ABSTRACT

In 1979 a French philosopher named Jean-François Lyotard published a book entitled The Postmodern Condition that introduced a phrase that has proved to be quite popular among postist thinkers as a tool for articulating one of the more important features of their view of our situation. One of most important developments that had occurred in the period since the technologically advanced societies had achieved mass affluence, Lyotard said, was that their members had acquired an “incredulity about metanarratives.” Not only were they were increasingly secular, but they had even developed a tendency to be skeptical about many of the very ideas and ideals on which modern life itself was based.
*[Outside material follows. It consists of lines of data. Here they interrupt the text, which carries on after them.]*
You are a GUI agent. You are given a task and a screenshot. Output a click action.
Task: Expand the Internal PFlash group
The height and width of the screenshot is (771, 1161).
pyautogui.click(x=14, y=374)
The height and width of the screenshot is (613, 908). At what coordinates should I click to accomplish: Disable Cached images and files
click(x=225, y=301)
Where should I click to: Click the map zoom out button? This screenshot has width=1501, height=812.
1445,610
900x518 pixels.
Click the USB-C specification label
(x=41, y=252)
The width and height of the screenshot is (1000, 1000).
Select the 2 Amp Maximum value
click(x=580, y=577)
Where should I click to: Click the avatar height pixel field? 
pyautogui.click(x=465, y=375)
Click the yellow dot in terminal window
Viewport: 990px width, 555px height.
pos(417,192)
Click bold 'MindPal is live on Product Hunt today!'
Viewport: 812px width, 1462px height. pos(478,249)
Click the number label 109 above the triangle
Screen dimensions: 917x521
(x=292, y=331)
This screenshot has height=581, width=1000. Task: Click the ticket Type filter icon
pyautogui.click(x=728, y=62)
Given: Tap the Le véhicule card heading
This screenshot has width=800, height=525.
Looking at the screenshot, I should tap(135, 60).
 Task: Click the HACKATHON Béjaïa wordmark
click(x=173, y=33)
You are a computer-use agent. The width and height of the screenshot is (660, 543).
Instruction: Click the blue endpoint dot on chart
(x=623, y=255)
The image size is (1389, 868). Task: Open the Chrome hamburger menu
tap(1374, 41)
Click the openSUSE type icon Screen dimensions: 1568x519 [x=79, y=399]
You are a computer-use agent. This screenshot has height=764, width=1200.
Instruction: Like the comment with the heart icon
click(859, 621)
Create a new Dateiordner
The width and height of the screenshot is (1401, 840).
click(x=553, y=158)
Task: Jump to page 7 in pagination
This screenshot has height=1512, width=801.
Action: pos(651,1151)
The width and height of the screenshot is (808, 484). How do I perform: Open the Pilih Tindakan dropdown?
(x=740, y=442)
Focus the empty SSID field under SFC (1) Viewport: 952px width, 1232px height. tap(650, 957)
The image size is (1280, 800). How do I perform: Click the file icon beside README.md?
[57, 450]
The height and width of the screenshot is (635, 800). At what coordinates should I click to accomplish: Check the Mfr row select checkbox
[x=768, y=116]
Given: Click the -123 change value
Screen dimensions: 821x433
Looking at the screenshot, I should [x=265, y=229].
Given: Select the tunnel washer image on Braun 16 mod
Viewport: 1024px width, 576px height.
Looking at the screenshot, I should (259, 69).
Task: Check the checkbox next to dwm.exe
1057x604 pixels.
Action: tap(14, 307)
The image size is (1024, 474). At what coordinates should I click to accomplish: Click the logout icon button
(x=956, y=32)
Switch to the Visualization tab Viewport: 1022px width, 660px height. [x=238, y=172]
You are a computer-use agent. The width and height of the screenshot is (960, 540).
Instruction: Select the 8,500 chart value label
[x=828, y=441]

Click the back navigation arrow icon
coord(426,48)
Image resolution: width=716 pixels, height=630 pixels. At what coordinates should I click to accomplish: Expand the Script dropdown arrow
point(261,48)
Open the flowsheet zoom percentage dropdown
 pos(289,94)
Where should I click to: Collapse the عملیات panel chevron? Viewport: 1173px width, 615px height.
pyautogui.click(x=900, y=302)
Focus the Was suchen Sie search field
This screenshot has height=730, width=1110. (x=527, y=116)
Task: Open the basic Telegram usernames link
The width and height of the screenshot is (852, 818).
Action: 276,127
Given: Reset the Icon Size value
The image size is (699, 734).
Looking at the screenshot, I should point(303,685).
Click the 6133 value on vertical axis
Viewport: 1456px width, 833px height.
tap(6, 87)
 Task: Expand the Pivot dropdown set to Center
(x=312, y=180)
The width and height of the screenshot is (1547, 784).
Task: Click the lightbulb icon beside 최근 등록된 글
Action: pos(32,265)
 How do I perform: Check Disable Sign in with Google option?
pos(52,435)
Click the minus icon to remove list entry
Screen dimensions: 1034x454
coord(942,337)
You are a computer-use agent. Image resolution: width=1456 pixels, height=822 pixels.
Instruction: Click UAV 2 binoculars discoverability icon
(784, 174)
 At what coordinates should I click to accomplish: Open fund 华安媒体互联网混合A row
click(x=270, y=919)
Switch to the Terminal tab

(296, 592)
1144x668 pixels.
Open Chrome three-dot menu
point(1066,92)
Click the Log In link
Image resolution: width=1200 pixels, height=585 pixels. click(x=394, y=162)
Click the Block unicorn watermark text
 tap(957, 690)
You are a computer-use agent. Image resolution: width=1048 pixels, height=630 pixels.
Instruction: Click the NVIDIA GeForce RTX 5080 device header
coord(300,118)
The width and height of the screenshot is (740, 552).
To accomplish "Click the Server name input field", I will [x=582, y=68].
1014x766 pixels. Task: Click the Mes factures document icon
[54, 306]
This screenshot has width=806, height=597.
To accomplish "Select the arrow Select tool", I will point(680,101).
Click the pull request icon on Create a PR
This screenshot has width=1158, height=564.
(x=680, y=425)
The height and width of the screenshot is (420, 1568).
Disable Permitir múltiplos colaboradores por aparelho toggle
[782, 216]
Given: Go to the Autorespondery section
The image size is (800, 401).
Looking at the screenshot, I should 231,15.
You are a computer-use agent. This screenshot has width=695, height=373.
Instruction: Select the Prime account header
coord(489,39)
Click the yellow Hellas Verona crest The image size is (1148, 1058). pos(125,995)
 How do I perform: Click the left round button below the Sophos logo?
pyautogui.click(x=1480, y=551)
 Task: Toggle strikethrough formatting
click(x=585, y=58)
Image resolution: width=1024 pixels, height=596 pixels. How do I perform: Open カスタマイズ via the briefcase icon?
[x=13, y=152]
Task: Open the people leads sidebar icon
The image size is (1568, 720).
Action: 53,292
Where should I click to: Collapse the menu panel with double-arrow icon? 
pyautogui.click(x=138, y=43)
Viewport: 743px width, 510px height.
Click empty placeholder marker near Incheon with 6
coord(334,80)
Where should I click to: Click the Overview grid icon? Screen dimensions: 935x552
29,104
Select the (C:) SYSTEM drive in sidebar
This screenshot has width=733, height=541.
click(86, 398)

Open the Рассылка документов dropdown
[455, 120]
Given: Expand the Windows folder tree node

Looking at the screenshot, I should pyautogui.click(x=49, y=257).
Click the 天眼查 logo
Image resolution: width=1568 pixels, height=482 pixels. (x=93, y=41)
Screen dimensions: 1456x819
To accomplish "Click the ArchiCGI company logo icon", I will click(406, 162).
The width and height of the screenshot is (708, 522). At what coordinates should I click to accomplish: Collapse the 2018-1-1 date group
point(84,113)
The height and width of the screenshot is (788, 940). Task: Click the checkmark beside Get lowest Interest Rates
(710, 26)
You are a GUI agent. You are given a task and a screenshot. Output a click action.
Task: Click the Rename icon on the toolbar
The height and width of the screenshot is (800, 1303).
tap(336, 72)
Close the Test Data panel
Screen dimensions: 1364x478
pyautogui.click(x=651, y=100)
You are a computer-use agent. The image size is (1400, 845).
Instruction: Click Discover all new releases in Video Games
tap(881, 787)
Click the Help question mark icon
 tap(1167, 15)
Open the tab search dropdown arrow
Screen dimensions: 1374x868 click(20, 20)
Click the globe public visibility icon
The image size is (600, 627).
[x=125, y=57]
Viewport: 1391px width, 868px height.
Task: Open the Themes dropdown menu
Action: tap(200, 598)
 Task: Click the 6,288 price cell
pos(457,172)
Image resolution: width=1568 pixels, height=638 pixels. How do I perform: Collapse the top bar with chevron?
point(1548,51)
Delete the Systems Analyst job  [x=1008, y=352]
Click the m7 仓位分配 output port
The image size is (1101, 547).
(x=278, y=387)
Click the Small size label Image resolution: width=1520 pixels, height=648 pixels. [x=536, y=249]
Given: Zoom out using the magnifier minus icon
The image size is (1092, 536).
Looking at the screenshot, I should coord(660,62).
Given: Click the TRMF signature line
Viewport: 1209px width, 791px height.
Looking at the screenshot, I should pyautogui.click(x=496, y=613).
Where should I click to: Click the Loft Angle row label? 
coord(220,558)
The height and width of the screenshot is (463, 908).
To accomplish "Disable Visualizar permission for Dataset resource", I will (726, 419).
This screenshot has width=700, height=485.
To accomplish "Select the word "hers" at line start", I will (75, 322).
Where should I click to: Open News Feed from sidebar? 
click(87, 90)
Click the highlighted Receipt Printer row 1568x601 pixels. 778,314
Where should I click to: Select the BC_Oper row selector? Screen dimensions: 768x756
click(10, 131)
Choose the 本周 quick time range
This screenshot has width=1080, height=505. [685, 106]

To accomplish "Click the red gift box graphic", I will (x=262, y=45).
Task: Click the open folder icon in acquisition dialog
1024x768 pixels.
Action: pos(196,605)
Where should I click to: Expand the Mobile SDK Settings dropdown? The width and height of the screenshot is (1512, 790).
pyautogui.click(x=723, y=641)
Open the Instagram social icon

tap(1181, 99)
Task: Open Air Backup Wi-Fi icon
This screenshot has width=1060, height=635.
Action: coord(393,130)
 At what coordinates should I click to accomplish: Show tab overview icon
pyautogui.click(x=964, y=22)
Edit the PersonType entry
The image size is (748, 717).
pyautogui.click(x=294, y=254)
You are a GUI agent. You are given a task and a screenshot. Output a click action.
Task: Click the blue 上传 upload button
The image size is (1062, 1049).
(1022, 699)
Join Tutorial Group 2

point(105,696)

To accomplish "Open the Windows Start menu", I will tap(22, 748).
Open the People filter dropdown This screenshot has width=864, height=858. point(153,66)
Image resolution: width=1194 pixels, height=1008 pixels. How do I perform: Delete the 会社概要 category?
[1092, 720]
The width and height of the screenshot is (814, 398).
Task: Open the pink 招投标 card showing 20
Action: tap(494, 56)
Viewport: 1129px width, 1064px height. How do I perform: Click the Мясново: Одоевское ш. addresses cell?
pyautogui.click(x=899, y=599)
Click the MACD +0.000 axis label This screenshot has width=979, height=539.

So it was unlikely, he proposed, that the people in question (or their successors) would accept, much less actively support, anything like the grandiose projects (military crusades, five-year plans, development schemes, etc.) the ideas and ideals in question had inspired in times past. The days when the people living in these societies were willing to go along with such initiatives appeared to be coming to an end, he said, which was a development he welcomed because he thought it could only be liberating for people to be relieved of the pressures imposed by the proponents of such “grand” ideas. Lyotard had his own reasons for evaluating the turn toward “incredulity” in that way, and that part of his argument has attracted little interest. But the empirical claim on which it was based struck a nerve, and it has been a staple of postmodern thought ever since. But is it valid? The contention of this chapter is that it is not – not to anywhere near the extent that appears to be intended by most of its proponents, at least. The argument made in this chapter is that even if the incredulity idea has some empirical basis, it is still contradicted by much of the relevant evidence. Especially has that been the case in the period since Lyotard’s book first appeared, which has brought a dramatic revival of ideological politics in the form of neoliberalism (which is unmistakably modernist in an old-fashioned sense). The chapter also includes a critical comparison of Lyotard’s optimism about the prospect of a public mood in our societies characterized by increasing “incredulity” with Weber’s quite different attitude about the (arguably similar) prospect of an increasingly “disenchanted” world.